Import changes – second phase begins

Cargo ship

From 30 April, physical and identity checks will apply to medium and high-risk animal products, plants and plant products entering the UK from the EU.

The new controls mark the second phase of the UK’s BTOM (Border Target Operating Model) which sets out a new risk-based approach to import checks on goods entering the UK from overseas.

Following delays of over three years and “numerous setbacks”, NFU President Tom Bradshaw welcomed the new controls “as a way of safeguarding the nation’s food safety”, adding that it is “critical we see a smooth implementation of the checks and minimum disruption to our just-in-time supply chains”.

He said: “British farmers and growers need controls on all imports, not just those from the EU, to be effective, bio-secure and efficient. That looks different for the individual sectors in agriculture dependent on business need.
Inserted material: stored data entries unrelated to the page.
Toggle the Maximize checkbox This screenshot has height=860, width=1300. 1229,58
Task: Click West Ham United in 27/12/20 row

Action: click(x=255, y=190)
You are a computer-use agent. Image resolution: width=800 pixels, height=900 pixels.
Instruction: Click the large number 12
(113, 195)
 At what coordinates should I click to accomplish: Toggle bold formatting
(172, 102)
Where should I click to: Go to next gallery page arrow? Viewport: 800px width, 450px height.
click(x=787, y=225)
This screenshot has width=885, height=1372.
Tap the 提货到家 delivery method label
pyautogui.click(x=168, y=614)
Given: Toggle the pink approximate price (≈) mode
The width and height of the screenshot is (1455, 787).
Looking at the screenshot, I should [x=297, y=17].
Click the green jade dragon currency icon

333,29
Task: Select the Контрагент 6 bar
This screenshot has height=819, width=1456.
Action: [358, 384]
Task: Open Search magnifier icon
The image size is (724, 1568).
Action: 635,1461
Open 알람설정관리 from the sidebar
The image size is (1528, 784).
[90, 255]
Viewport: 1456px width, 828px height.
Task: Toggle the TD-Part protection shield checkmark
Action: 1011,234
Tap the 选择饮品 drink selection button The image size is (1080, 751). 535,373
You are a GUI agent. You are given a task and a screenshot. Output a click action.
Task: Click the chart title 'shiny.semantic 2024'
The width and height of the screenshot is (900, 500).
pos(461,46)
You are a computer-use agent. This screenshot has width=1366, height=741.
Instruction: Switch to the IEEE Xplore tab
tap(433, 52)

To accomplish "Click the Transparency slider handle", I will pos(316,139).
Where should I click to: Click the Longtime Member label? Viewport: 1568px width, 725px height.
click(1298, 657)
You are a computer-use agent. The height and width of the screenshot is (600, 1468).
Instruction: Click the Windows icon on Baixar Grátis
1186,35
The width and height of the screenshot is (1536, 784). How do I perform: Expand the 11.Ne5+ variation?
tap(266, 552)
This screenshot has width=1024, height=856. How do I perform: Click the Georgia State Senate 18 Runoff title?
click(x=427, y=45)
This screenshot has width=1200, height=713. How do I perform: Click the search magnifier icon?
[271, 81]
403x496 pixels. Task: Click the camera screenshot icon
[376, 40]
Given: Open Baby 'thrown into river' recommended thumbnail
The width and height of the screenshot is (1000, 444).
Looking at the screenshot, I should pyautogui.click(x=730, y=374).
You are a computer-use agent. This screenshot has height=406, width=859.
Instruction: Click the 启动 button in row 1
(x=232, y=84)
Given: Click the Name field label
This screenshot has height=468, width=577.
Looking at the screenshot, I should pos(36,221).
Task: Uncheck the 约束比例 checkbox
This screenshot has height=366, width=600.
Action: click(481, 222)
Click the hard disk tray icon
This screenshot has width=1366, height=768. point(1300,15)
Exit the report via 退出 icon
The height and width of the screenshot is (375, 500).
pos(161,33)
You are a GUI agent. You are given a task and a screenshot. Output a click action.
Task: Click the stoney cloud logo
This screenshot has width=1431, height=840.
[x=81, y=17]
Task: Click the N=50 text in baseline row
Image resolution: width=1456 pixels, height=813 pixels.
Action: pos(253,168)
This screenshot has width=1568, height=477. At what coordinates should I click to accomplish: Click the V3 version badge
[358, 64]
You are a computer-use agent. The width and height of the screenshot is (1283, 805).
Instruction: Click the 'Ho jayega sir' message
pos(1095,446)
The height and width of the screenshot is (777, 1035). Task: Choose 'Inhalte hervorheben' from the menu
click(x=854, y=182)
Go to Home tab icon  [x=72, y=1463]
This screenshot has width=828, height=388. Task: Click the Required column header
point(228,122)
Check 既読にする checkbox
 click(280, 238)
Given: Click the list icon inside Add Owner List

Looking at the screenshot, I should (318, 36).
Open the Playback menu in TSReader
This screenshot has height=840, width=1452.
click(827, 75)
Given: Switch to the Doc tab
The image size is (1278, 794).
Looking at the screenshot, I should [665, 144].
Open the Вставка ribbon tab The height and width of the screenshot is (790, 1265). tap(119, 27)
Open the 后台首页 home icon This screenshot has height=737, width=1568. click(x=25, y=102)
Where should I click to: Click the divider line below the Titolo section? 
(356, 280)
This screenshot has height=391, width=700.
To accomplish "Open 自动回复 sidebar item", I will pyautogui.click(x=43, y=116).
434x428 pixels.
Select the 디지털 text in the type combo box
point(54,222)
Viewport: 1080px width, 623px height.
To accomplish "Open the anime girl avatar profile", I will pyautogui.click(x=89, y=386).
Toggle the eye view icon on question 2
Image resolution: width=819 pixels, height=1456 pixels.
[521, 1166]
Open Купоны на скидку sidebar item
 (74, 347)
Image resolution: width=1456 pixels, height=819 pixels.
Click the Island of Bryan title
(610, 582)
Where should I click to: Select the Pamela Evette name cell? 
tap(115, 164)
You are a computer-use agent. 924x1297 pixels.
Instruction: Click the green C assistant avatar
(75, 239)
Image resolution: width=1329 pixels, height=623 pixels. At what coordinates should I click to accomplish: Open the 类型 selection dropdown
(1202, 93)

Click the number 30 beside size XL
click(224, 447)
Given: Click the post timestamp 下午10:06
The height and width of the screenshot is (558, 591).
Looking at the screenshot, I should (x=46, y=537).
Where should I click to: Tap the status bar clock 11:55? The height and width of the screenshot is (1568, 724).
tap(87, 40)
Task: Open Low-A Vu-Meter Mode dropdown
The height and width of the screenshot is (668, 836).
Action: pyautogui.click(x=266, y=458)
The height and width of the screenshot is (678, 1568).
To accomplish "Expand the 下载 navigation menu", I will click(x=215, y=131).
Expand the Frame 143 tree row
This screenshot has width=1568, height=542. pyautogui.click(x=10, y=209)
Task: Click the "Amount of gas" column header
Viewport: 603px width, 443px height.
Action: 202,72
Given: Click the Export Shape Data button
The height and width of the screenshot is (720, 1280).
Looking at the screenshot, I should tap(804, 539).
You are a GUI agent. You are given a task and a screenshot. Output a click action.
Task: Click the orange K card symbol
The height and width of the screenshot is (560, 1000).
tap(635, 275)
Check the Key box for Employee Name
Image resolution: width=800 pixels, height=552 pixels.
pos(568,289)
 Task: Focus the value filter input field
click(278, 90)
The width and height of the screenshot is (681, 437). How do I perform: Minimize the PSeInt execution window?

“We will work closely with horticulture growers to ensure a shift of controls away from their businesses doesn’t jeopardise the biosecurity of their plant products and listen to the authorities on the front line of our borders about resources, to ensure that our livestock producers have full confidence that the checks stamp out fraud and illegal activity where that exists.”

What is changing?

  • Documentary checks and physical and identity checks at the border have been introduced for medium and high-risk animal products, plant and plant products imported to Great Britain from the EU.
  • Checks are due to be phased in between 1-30% and take place at either a BCP (Border Control Post) or CP (Control Post).
  • High-risk plants and plant products from the EU must come through a BCP or CP where identity and physical checks will be carried out.
  • Checks will no longer take place at PoDs (Points of Destination).
  • The removal of health certification and routine checks on low-risk animal products, plants, plant products from the rest of the world as well as reduction in physical and identity check levels on medium-risk Rest of World animal products.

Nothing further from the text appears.